## What you should do
In the records below, find the line containing "Given: Toggle the", then copy that line and all lines after it, exactly, omitting every picture.

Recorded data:
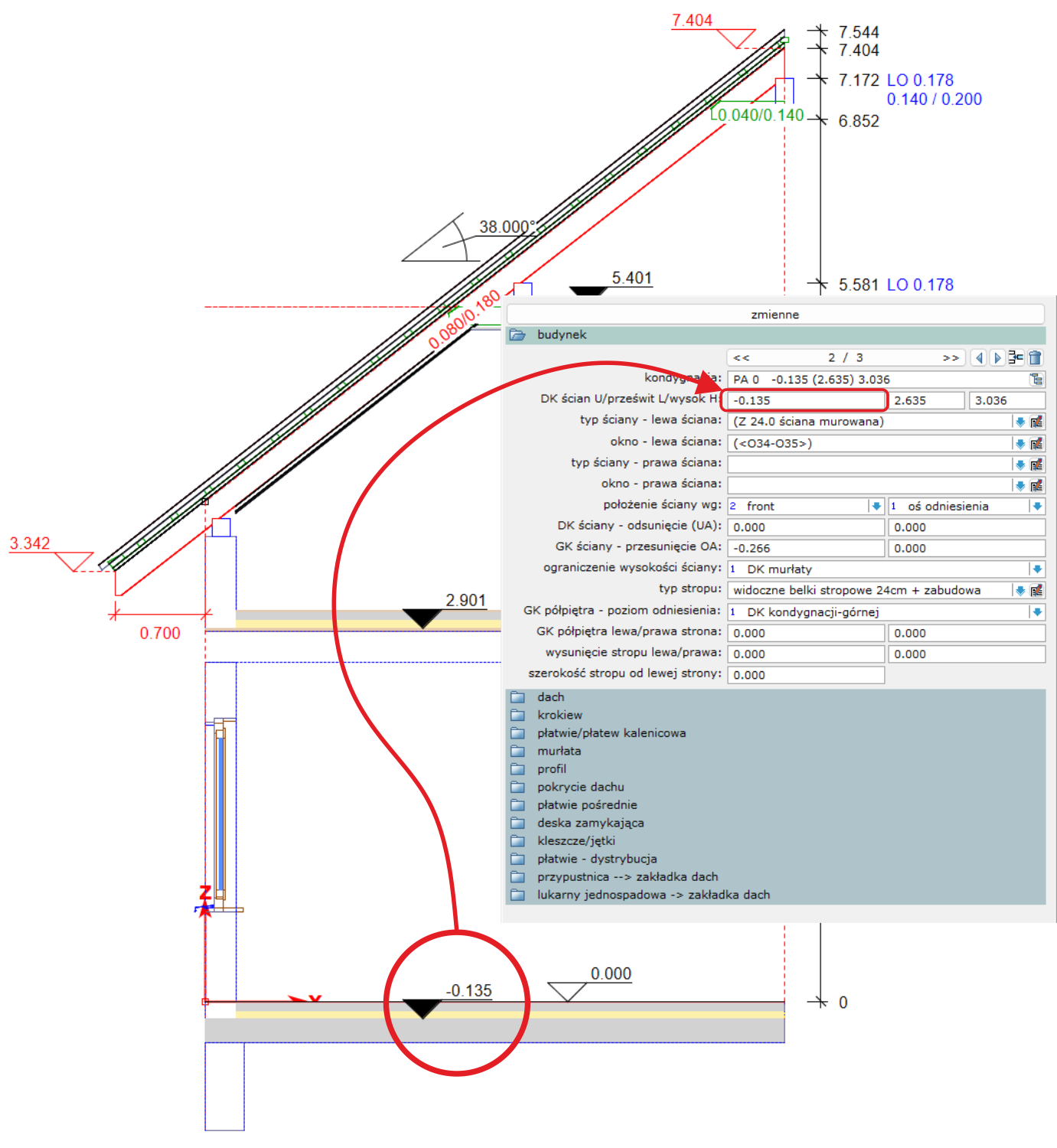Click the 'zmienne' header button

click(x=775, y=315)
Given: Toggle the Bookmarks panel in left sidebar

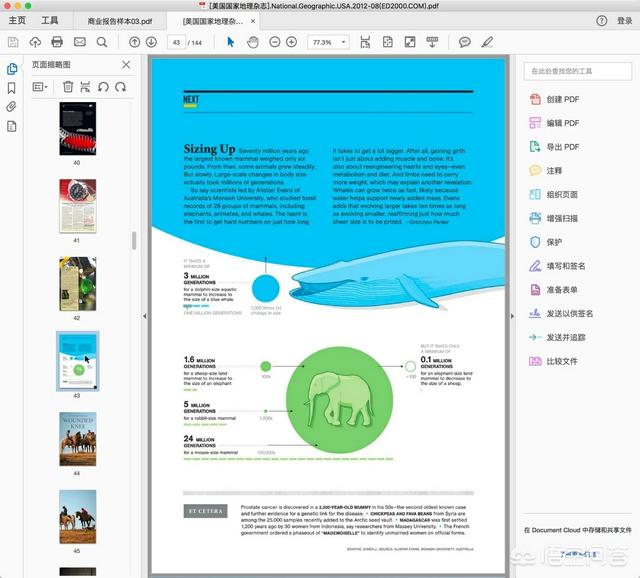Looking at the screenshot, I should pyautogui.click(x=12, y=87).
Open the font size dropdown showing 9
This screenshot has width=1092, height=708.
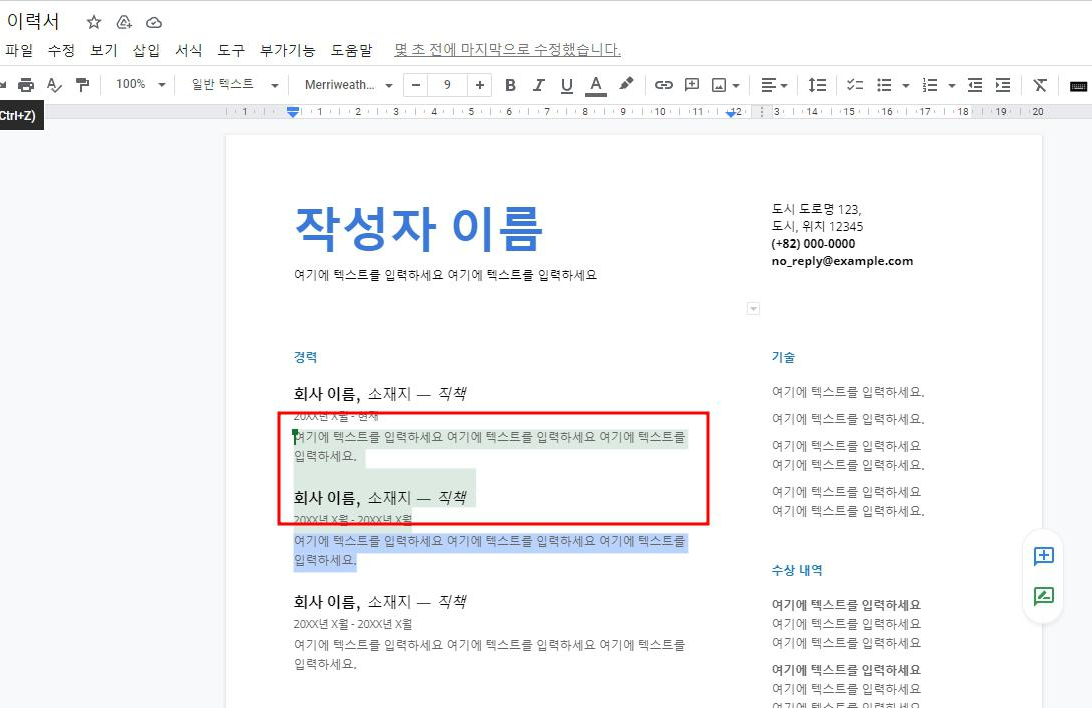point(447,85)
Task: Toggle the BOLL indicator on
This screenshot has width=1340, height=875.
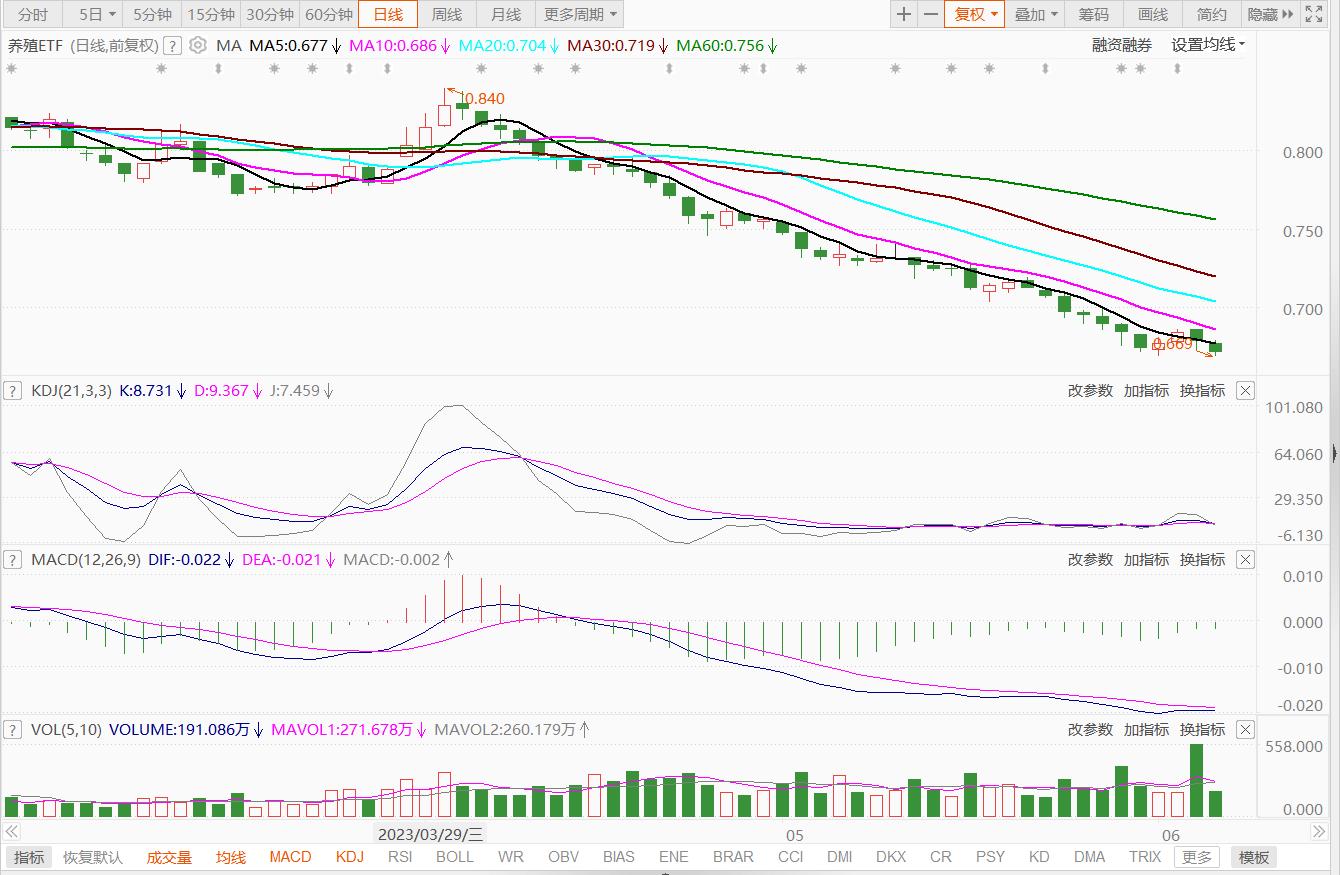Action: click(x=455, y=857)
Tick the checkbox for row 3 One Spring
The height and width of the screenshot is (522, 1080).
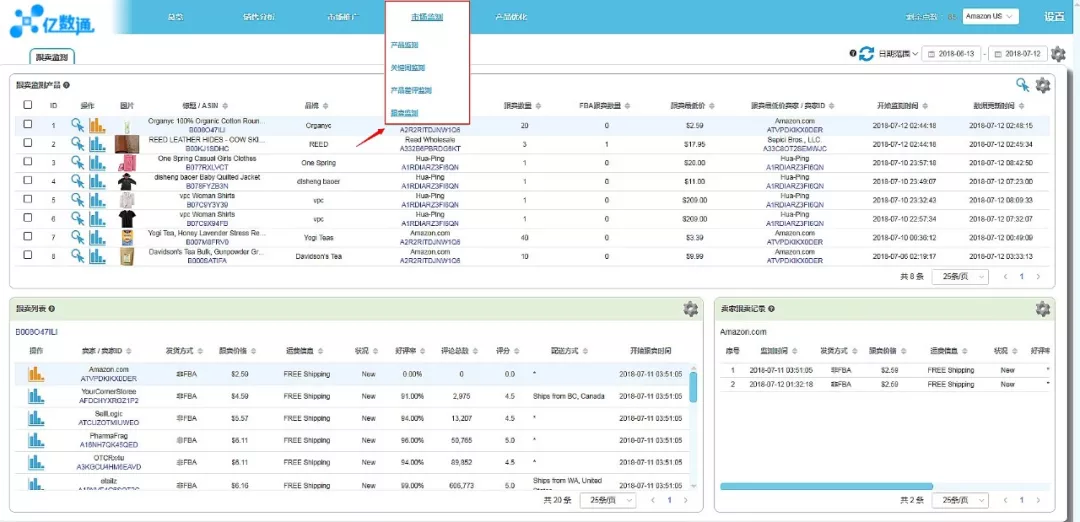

## Answer box
Given: Toggle the Bookmarks panel in left sidebar

Looking at the screenshot, I should pyautogui.click(x=12, y=87).
Open the font size dropdown showing 9
This screenshot has width=1092, height=708.
point(447,85)
Task: Toggle the BOLL indicator on
This screenshot has width=1340, height=875.
Action: click(x=455, y=857)
Tick the checkbox for row 3 One Spring
The height and width of the screenshot is (522, 1080).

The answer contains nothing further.